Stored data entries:

* * * *

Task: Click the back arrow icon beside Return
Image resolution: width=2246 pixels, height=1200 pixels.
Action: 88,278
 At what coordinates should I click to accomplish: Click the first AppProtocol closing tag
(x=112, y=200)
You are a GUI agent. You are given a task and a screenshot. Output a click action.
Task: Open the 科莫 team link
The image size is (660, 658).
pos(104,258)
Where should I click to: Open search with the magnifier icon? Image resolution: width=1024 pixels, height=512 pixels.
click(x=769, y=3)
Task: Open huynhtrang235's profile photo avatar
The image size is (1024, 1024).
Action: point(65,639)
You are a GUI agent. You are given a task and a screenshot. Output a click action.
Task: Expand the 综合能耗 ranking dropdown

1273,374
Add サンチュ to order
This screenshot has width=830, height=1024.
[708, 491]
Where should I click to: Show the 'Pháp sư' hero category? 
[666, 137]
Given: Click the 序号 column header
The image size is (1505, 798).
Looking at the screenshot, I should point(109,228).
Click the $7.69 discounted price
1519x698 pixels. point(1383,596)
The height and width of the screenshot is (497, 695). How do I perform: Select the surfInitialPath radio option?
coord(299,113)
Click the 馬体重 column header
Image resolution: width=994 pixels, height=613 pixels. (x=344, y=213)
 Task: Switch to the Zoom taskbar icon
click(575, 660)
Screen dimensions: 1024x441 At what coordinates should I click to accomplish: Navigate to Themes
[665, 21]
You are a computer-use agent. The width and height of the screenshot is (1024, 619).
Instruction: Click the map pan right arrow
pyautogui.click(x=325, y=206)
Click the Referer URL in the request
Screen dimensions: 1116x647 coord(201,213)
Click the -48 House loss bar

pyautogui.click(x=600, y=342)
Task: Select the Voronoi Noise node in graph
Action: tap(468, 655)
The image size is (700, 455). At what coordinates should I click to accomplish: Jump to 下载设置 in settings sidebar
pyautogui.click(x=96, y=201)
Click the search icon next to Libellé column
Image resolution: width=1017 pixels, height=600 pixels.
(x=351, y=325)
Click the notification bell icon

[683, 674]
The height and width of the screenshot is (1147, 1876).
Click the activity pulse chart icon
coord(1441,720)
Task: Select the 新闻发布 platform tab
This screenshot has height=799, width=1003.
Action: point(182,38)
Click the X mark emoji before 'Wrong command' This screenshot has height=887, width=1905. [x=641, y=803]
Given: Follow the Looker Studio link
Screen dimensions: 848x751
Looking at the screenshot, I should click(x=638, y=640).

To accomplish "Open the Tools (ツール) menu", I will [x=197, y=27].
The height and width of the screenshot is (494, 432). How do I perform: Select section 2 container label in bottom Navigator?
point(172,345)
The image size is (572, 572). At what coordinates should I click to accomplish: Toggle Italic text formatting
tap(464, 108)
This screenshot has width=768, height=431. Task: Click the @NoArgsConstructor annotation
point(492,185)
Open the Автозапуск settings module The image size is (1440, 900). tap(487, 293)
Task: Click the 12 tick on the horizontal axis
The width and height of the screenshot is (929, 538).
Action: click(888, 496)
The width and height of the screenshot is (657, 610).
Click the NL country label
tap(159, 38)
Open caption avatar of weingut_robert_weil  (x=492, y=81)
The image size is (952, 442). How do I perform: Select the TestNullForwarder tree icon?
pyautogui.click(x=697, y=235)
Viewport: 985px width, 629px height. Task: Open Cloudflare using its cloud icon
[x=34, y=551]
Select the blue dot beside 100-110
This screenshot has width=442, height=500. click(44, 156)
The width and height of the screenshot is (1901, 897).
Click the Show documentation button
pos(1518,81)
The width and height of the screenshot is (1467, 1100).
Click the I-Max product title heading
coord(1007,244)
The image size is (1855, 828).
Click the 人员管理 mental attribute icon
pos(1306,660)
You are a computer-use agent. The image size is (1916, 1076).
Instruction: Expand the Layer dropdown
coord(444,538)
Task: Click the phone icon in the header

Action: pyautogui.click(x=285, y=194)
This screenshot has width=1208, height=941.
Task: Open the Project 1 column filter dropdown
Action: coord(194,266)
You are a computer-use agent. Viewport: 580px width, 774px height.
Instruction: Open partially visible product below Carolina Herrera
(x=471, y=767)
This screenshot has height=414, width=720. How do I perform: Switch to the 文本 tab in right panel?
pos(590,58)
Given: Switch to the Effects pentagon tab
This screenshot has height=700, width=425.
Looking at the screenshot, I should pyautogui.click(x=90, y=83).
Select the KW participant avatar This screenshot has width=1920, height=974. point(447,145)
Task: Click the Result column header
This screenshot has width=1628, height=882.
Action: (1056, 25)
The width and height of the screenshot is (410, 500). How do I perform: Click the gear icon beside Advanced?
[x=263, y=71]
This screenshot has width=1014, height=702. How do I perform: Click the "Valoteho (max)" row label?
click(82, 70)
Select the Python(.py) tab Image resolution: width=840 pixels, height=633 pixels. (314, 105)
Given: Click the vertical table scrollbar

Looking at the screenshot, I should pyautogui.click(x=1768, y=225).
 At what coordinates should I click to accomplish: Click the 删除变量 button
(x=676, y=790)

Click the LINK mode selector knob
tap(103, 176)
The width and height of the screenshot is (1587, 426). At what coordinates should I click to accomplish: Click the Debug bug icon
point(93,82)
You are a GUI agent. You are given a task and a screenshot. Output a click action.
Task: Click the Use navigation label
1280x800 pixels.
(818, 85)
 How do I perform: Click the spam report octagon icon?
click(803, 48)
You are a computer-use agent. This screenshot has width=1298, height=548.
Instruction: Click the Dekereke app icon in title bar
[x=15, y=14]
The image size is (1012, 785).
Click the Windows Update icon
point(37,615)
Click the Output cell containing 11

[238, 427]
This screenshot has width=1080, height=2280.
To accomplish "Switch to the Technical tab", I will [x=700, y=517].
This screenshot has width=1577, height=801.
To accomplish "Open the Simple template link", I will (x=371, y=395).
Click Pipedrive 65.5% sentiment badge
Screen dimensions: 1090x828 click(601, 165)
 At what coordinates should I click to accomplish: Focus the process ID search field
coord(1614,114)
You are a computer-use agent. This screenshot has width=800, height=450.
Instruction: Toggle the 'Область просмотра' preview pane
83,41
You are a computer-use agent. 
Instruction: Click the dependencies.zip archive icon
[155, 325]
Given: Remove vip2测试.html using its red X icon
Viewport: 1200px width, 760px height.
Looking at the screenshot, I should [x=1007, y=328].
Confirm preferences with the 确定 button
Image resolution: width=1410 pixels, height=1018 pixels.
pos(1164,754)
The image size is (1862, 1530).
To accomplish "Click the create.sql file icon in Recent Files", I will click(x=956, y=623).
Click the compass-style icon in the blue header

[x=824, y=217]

* * * *

Work instruction
Scanning the data above, copy out every line where "will" is found.

Result
To accomplish "Open the Tools (ツール) menu", I will [x=197, y=27].
To accomplish "Switch to the Technical tab", I will [x=700, y=517].
To accomplish "Open the Simple template link", I will (x=371, y=395).
To accomplish "Click the create.sql file icon in Recent Files", I will click(x=956, y=623).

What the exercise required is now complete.